The firewall - the country's system of internet limits and restrictions - has stepped up its targeting of virtual private networks (VPNs), commonly used to bypass controls on websites the government considers a threat.
By using proxy servers located overseas and data encryption, VPNs let users reach sites blocked because of their content or sensitivity, among them Facebook and Twitter, and are also vital to firms by enabling secure communication.
At the same time they have compounded authorities' difficulties in seeking to shape public opinion and limit independent social organisation in the country's online community of 500 million, the world's largest.
Now web users are complaining of VPNs being inaccessible or quickly going down once accessed, while speeds have slowed to a crawl. A senior manager of a major French company said he had encountered a serious problem when using his company's VPN in business travel on the mainland last week.

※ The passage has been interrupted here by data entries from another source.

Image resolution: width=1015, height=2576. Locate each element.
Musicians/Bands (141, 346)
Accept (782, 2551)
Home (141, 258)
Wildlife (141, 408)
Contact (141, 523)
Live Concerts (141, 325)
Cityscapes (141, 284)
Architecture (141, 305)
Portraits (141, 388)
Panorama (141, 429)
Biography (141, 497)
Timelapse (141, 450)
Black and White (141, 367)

"I could get connected with the VPN and log in with a password, but from there I couldn't go anywhere. After a while the connection was reset," he said.
"I tried it many times and even consulted the IT department in Paris, but they couldn't solve the problem. They told me the problem must be China's internet firewall."
The manager said his company was involved in some of the most costly infrastructure projects in China. Without the VPN, their sensitive business information could be easily stolen.
In a message to its users, VPN provider Astrill said the firewall system now had the "ability to learn, discover and block VPN protocols automatically".